シンガポール戦で日本代表ができなかった事

配信日:2015/06/18 21:00 Written by 中山 亮
まだ評価がありません
シンガポール戦で日本代表ができなかった事
ワールドカップアジア2次予選の初戦シンガポール戦は0-0で引き分けとなりました。
ハリルホジッチ就任後初の予選、相手はFIFAランキング154位、ホーム、勝って当然、何点取れるか、という期待の中で行われた試合での試合でしたからスコアレスドローという結果に対してスタジアムではブーイング、さらにメディアからも様々な不満が出ています。

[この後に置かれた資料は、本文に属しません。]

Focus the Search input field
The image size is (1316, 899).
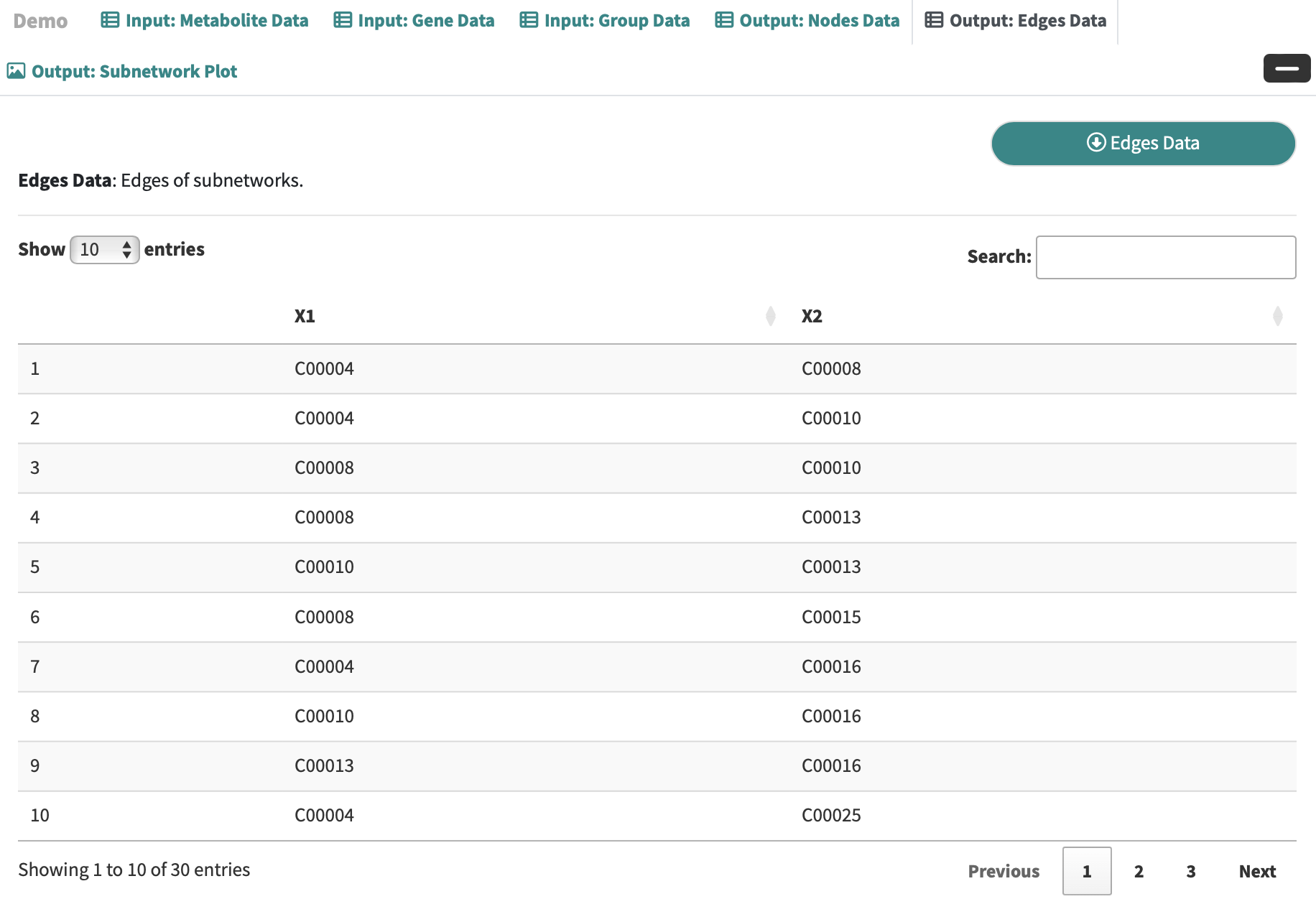[x=1165, y=257]
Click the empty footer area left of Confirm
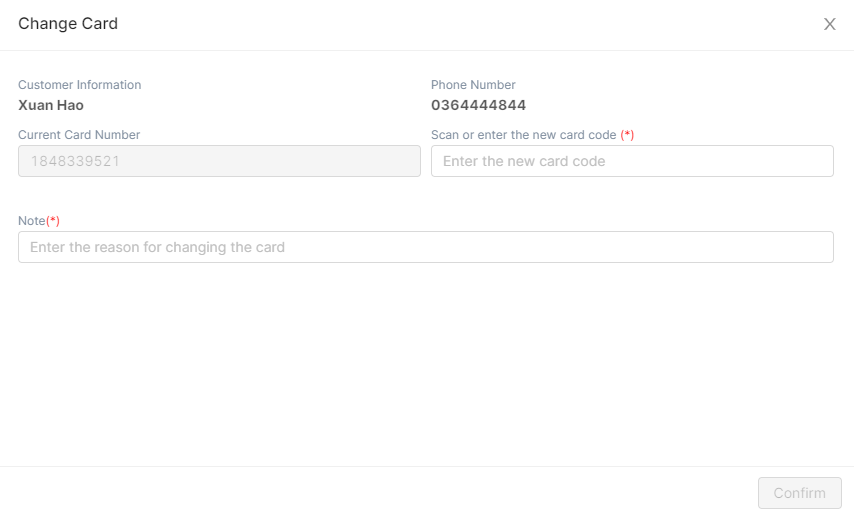Viewport: 854px width, 513px height. [x=380, y=491]
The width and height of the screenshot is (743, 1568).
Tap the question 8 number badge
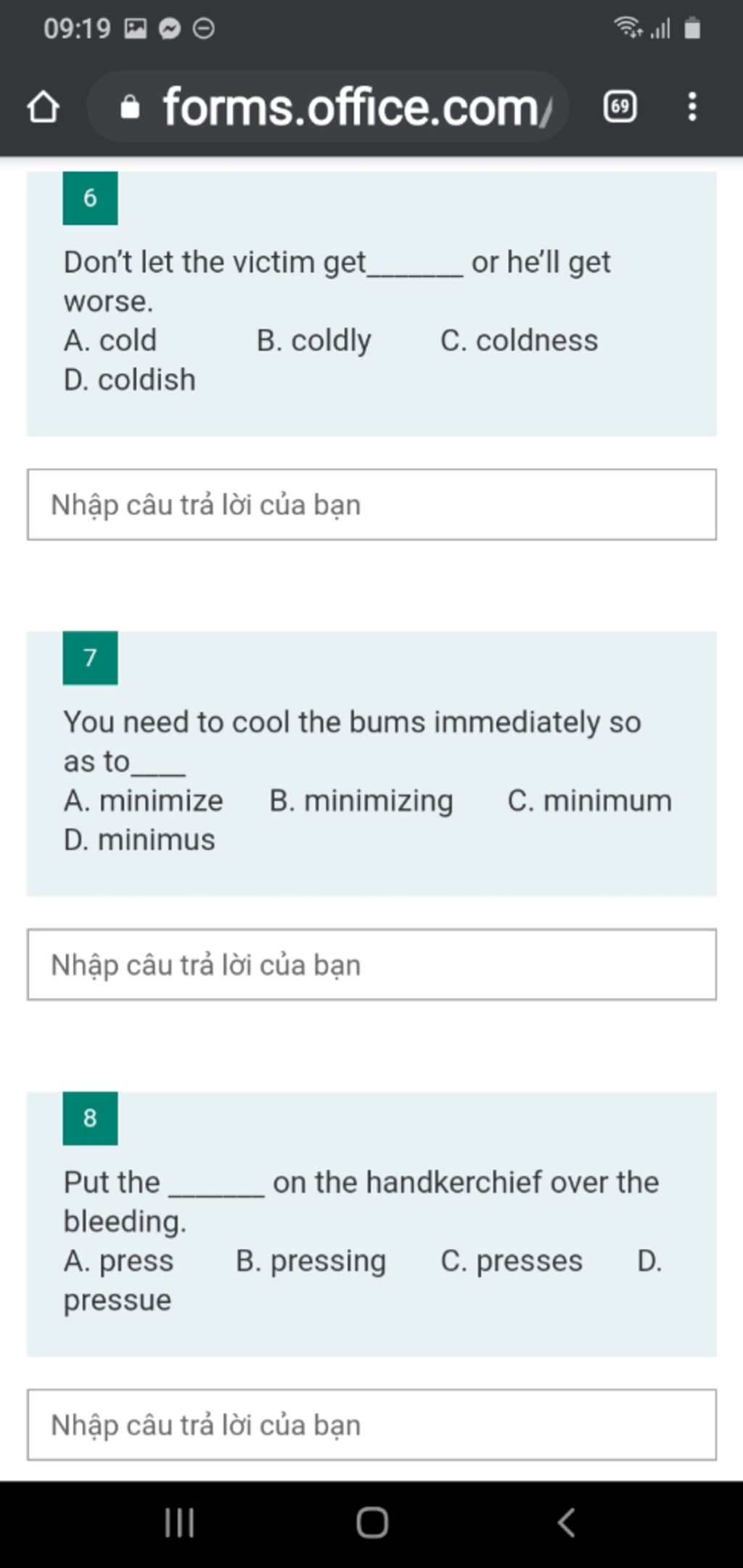90,1118
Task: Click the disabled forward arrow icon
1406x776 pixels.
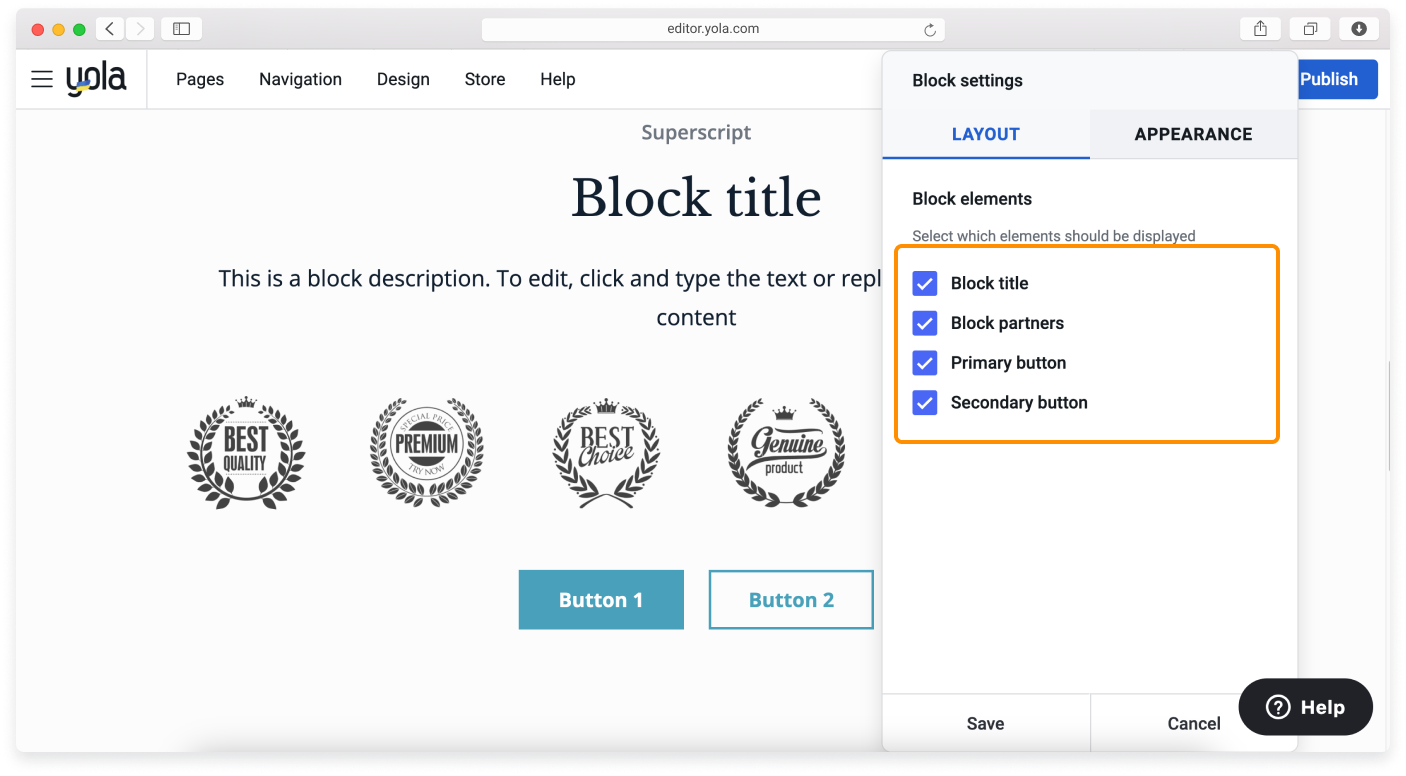Action: [x=139, y=28]
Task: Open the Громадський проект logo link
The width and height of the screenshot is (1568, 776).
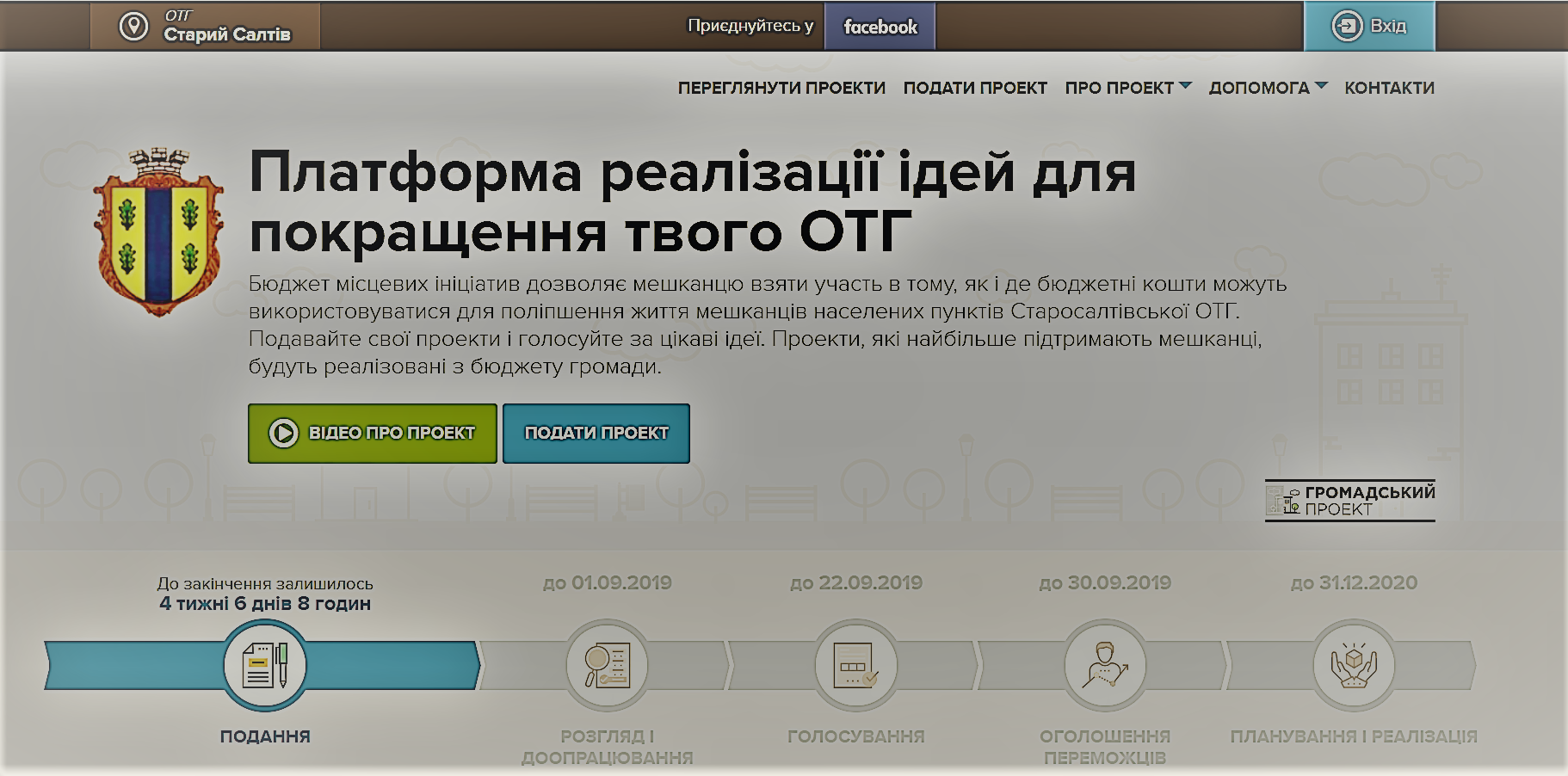Action: pyautogui.click(x=1349, y=501)
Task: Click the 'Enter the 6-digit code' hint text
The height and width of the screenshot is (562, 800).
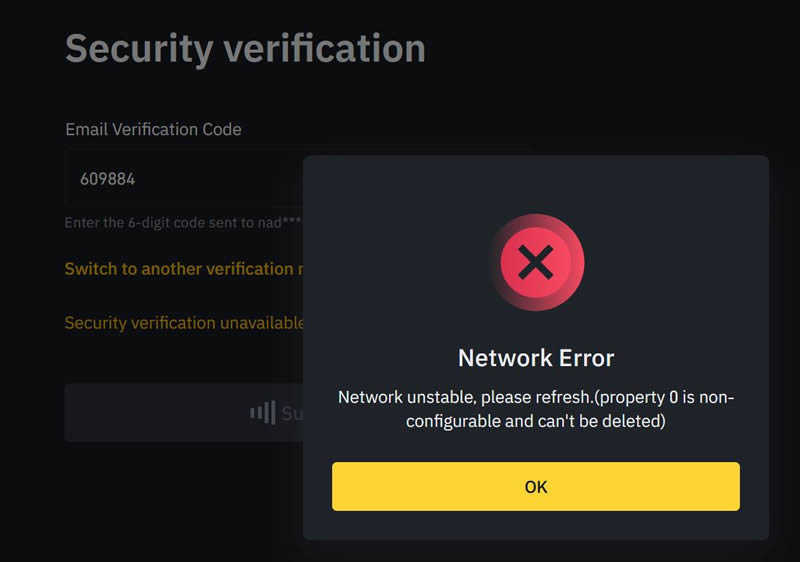Action: (x=150, y=223)
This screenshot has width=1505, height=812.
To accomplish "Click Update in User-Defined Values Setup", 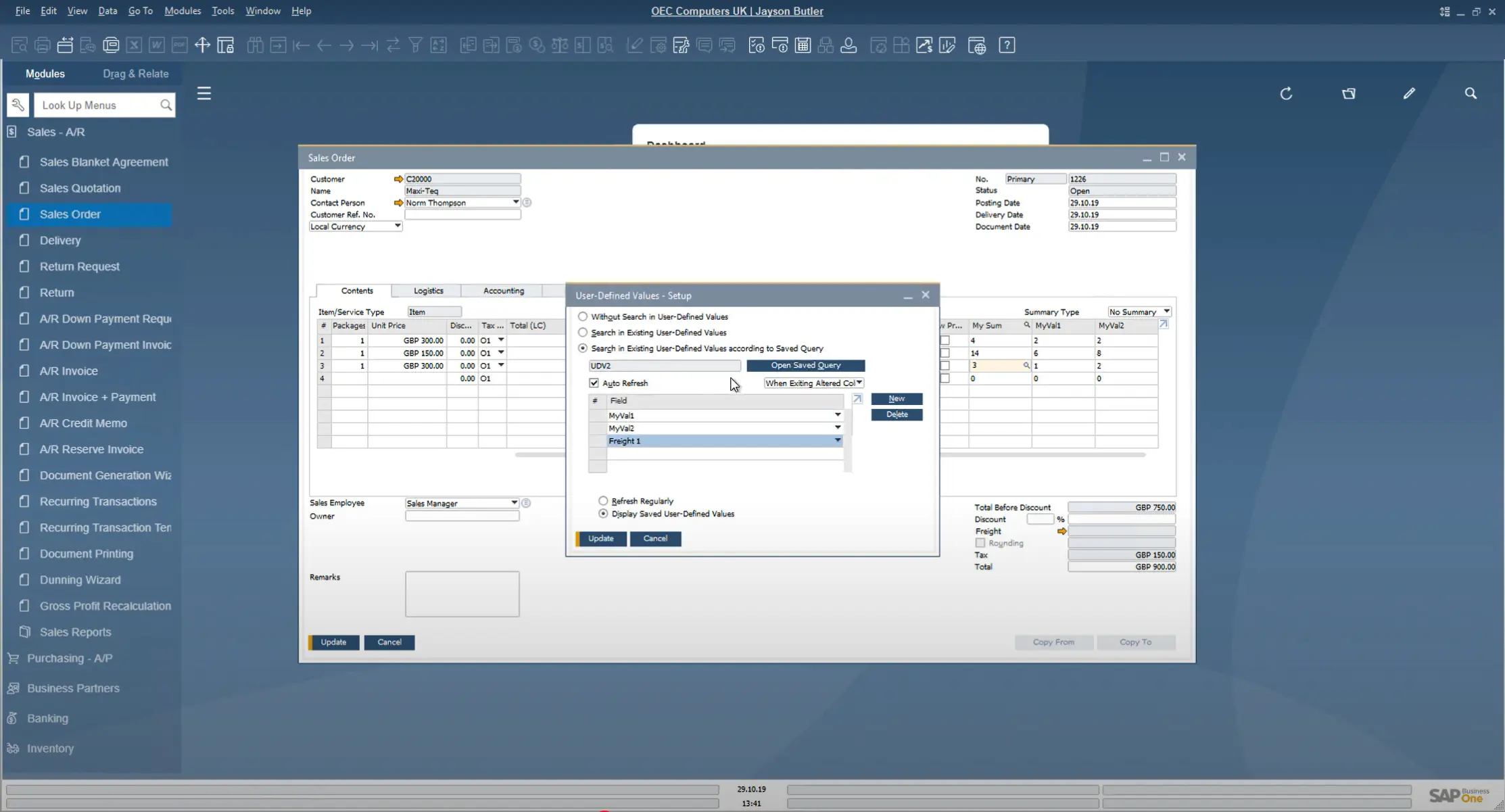I will coord(600,539).
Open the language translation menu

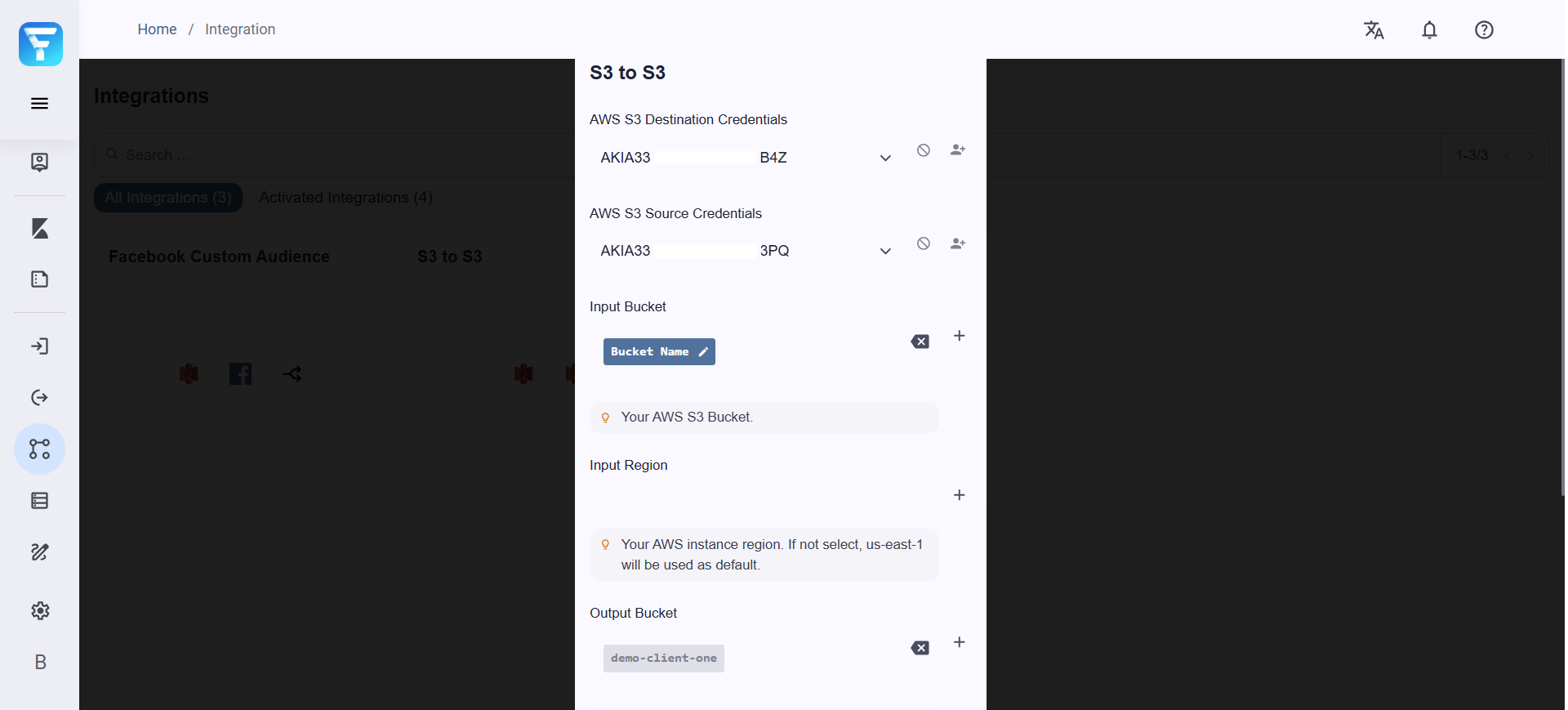click(x=1374, y=29)
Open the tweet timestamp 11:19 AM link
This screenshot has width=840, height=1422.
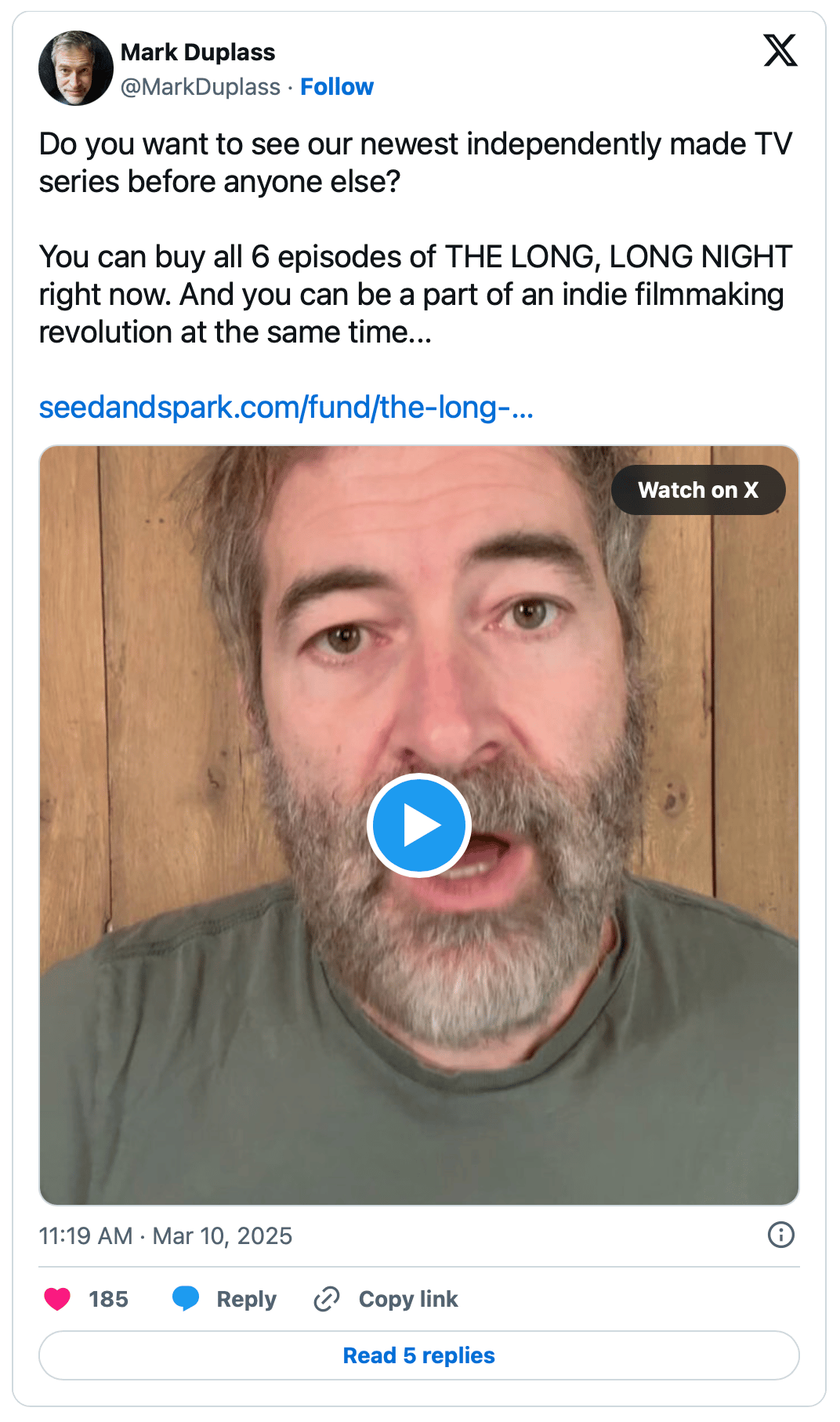(x=86, y=1236)
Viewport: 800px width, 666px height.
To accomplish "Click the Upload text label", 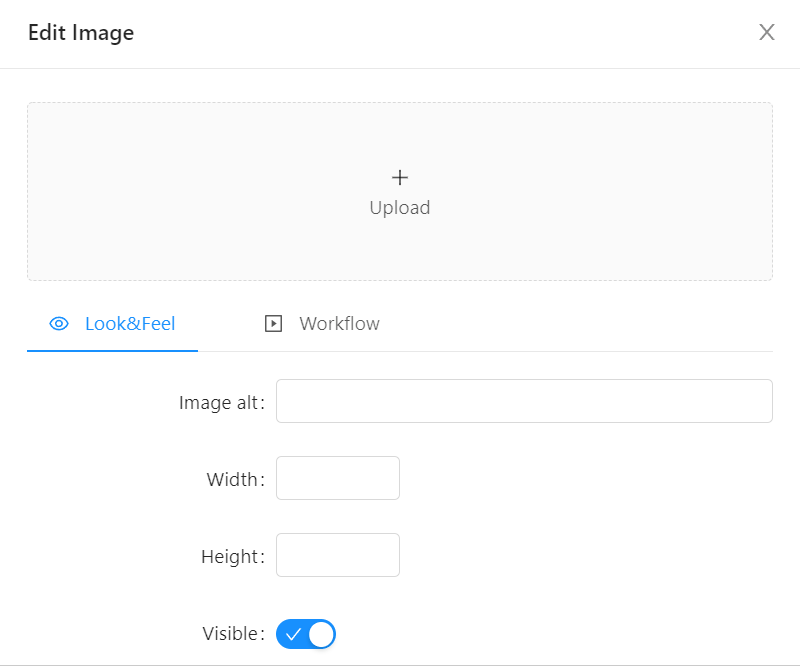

とはいえ、この試合を見てみると、10回あれば9回は勝てる試合だったと思います。ハリルホジッチ監督が会見で述べた様に「試合を支配し続け、19回ほどの得点機をつくったが、長いサッカー人生の中でこのような試合を見たのは初めてだ。」というのも真実で、例えばシンガポールのキーパーが毎回あれだけ止めれるとは考えにくい。前半の決定機のうち1つでも決まっていれば、特にいい形でなくてもたとえ事故の様な形でも1つ決まっていれば、大勝していた可能性もある。両チームにはそれぐらいの差はありました。
しかし「今回は運が悪かった」で済ましてしまっていいものかといえばそういう訳でもなく、「遊び心が足りない」とか「個の力が足りない」とか結局何の事を言ってるのかよくわからない何かでごまかしてしまう事もなく具体的に起こった事で考えてみましょう。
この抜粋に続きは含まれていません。